## TASK TO CARRY OUT
Copy everything from the start of the entries down to the line containing "Action: pyautogui.click(x=142, y=113)", switching "hamburger" to "kebab" and changing nothing else.

## MATERIAL PROVIDED
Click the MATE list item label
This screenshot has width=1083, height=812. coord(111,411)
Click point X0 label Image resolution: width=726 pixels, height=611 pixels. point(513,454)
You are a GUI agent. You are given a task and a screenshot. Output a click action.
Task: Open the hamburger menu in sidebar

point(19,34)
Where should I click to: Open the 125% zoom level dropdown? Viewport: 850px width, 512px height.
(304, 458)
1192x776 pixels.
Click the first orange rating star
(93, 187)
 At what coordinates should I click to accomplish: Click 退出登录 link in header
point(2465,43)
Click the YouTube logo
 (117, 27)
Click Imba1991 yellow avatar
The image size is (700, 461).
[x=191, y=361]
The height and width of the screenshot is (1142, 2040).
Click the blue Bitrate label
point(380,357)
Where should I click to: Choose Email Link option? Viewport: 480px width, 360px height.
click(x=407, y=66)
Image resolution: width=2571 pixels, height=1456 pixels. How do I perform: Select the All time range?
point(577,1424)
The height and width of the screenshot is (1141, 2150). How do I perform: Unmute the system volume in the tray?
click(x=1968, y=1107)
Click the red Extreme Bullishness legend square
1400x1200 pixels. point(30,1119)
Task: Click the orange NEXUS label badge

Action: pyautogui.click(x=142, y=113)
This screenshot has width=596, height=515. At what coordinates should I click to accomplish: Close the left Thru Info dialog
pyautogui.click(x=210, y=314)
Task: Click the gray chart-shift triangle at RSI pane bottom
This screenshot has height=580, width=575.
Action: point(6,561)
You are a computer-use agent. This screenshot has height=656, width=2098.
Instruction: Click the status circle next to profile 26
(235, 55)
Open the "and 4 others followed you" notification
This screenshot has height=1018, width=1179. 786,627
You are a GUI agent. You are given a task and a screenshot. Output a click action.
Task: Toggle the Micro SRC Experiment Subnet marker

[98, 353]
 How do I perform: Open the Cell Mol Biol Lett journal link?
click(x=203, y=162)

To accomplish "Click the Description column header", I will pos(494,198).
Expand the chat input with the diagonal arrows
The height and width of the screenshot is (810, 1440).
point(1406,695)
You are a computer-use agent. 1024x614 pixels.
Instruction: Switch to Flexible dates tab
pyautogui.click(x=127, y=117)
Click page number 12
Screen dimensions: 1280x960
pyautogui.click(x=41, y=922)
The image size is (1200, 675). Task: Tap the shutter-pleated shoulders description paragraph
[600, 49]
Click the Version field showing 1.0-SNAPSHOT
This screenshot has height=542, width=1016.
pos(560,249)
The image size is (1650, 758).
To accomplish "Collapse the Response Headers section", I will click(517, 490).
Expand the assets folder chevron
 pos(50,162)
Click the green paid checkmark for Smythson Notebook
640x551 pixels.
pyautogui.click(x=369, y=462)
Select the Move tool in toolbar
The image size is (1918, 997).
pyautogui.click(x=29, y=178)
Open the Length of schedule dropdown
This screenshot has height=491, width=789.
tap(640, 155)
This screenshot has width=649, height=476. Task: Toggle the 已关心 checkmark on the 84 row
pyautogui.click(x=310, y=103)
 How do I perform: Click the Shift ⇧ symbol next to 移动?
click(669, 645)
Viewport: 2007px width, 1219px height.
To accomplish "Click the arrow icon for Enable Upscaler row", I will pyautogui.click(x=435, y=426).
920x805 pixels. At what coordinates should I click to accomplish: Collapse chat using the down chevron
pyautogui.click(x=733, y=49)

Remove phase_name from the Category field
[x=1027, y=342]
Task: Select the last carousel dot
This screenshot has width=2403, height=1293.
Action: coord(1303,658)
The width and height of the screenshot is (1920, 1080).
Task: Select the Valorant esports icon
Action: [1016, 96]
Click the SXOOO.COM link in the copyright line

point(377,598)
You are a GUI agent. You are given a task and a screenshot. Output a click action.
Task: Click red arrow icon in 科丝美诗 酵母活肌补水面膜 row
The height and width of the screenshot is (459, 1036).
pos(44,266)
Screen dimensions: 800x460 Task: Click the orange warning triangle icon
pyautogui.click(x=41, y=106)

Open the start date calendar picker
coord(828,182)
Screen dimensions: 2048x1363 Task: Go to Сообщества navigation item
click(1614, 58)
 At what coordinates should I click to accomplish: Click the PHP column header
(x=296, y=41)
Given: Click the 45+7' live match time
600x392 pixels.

## EXERCISE SOLUTION
Click the MATE list item label
This screenshot has width=1083, height=812. coord(111,411)
Click point X0 label Image resolution: width=726 pixels, height=611 pixels. point(513,454)
You are a GUI agent. You are given a task and a screenshot. Output a click action.
Task: Open the kebab menu in sidebar

point(19,34)
Where should I click to: Open the 125% zoom level dropdown? Viewport: 850px width, 512px height.
(304, 458)
1192x776 pixels.
Click the first orange rating star
(93, 187)
 At what coordinates should I click to accomplish: Click 退出登录 link in header
point(2465,43)
Click the YouTube logo
 (117, 27)
Click Imba1991 yellow avatar
The image size is (700, 461).
[x=191, y=361]
The height and width of the screenshot is (1142, 2040).
Click the blue Bitrate label
point(380,357)
Where should I click to: Choose Email Link option? Viewport: 480px width, 360px height.
click(x=407, y=66)
Image resolution: width=2571 pixels, height=1456 pixels. How do I perform: Select the All time range?
point(577,1424)
The height and width of the screenshot is (1141, 2150). How do I perform: Unmute the system volume in the tray?
click(x=1968, y=1107)
Click the red Extreme Bullishness legend square
1400x1200 pixels. point(30,1119)
Task: Click the orange NEXUS label badge

Action: pyautogui.click(x=142, y=113)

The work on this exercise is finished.